Fifty US gallons of fresh water weighs about 417 pounds (189 kg) at typical room temperature.
If you’re hauling water, filling a tank, or sizing a floor load, the number you want is simple: gallons turn into weight through water’s density. The catch is that “a gallon of water” isn’t one fixed weight in every situation. Temperature, salt, and even whether you mean US or UK gallons can shift the result.
This guide gives the quick weight for 50 gallons, then shows how to adjust it when the water is cold, hot, salty, or stored in a real container.
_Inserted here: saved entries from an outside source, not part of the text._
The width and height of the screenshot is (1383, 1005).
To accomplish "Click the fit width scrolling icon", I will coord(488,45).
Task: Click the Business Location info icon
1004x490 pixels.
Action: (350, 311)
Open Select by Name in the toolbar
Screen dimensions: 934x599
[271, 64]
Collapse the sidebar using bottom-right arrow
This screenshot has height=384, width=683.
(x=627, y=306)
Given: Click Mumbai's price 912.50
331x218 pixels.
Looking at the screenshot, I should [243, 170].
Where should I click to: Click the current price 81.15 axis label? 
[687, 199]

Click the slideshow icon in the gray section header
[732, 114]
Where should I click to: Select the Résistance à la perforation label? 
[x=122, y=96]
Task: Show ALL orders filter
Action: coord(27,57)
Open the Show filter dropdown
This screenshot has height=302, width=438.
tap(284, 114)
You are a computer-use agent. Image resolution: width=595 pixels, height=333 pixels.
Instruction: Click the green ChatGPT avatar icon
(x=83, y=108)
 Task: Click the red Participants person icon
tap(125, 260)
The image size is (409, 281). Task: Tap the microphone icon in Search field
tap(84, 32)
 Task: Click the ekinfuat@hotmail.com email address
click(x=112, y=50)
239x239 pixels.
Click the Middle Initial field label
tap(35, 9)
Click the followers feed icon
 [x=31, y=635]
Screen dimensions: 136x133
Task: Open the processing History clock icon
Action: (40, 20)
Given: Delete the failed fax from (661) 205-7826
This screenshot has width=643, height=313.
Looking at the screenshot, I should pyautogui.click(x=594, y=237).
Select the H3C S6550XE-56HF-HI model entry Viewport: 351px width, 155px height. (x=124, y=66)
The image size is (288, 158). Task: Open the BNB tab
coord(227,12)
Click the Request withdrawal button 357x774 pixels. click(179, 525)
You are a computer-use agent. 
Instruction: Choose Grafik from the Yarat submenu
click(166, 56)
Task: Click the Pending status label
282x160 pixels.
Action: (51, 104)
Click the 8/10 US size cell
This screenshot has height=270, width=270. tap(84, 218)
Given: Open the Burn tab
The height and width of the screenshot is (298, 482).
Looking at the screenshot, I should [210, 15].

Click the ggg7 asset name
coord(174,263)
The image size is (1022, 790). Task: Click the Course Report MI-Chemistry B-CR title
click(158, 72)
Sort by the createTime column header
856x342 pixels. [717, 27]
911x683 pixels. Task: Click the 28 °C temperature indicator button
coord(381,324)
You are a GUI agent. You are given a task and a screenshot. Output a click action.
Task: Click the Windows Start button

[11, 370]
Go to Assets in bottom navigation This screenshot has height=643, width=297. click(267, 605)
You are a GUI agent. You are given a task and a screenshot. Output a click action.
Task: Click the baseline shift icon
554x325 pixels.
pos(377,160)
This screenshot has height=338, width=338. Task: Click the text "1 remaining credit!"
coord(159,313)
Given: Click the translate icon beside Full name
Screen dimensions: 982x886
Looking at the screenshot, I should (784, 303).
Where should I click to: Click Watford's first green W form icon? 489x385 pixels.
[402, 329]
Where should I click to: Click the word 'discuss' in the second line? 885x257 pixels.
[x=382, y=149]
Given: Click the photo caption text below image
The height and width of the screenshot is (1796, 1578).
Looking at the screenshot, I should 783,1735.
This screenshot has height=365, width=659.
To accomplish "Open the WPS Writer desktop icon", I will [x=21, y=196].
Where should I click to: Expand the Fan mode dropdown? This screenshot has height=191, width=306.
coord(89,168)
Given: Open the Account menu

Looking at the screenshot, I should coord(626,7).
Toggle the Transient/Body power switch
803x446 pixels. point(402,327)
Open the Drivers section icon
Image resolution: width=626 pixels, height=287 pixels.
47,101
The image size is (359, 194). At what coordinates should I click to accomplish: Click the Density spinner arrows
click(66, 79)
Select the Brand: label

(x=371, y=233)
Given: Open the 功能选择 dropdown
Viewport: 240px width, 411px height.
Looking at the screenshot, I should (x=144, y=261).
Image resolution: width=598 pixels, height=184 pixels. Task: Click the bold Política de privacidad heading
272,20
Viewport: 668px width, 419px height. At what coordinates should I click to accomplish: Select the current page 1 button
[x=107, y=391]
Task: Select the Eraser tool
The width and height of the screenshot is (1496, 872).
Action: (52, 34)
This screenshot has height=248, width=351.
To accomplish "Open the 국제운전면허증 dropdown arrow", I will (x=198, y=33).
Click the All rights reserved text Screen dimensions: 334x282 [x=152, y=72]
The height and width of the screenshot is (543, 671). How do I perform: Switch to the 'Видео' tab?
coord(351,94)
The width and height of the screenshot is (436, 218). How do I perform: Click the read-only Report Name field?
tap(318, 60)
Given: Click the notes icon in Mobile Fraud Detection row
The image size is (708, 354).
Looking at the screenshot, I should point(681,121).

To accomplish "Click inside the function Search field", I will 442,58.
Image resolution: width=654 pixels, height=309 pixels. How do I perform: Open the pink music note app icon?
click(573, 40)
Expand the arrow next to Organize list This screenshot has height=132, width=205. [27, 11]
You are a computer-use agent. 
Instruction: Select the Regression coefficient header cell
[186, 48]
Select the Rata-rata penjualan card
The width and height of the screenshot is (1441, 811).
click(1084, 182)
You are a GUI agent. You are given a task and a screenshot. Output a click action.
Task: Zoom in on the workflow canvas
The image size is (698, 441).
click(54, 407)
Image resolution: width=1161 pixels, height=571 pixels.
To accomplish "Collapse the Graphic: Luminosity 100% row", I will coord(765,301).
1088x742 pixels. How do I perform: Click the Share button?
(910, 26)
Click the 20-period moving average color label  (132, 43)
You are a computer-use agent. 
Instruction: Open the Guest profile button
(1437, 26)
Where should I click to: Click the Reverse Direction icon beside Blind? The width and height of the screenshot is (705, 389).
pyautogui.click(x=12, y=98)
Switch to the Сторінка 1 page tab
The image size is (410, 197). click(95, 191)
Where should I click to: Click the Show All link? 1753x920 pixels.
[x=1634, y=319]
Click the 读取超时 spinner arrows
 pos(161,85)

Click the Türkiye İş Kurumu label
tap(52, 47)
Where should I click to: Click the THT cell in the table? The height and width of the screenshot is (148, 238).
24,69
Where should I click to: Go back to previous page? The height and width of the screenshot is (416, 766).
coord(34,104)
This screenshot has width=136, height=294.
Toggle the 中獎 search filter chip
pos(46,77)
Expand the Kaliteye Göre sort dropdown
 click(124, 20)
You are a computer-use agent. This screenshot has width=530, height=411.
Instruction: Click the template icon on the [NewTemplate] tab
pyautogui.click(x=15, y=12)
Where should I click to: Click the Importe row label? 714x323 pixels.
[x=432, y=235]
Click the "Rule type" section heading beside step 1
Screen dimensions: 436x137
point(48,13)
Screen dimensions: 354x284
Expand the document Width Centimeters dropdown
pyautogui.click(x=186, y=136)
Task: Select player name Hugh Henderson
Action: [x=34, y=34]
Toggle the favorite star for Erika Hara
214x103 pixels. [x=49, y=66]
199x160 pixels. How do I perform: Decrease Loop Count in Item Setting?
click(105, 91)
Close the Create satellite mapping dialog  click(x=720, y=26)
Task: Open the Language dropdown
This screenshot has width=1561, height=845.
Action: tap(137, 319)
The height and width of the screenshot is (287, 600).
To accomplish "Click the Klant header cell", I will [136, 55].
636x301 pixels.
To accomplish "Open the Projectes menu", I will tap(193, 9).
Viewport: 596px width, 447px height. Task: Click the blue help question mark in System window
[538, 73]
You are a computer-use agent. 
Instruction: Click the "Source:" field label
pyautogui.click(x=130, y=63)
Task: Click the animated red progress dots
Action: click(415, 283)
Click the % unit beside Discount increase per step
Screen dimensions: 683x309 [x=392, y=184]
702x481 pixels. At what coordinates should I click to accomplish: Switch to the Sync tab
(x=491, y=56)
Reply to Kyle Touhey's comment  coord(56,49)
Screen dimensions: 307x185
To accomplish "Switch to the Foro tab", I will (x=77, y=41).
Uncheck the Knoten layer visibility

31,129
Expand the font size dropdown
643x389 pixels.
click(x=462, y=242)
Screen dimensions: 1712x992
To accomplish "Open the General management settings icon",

50 Gallons Of Water Weight Quick Reference Table
| Situation | Weight For 50 US gal | Notes |
|---|---|---|
| Fresh water, room temp | ~417 lb / 189 kg | Uses 8.34 lb per US gal |
| Fresh water, cold (near 4°C) | ~417 lb / 189 kg | Density peaks near 4°C |
| Fresh water, warm (around 30°C) | ~414 lb / 188 kg | Lighter as it warms |
| Fresh water, near boiling | ~400 lb / 181 kg | Lighter at high heat |
| Seawater (ocean-salty) | ~428 lb / 194 kg | Salt raises density |
| 50 UK gallons (fresh water) | ~500 lb / 227 kg | UK gal is larger than US gal |
| Water plus container | Add container weight | Tank, drum, or tote matters |
| Weight per gallon rule | 8.34 lb per US gal | Handy for fast math |
How Much Do 50 Gallons Of Water Weigh? At Common Temperatures
Most “gallon-to-pounds” rules use fresh water near normal conditions. A widely used figure is 8.34 pounds per US gallon, which the USGS uses when explaining water quantities and weights. USGS Water Science School note on 8.34 pounds per gallon is a clean official reference for that number.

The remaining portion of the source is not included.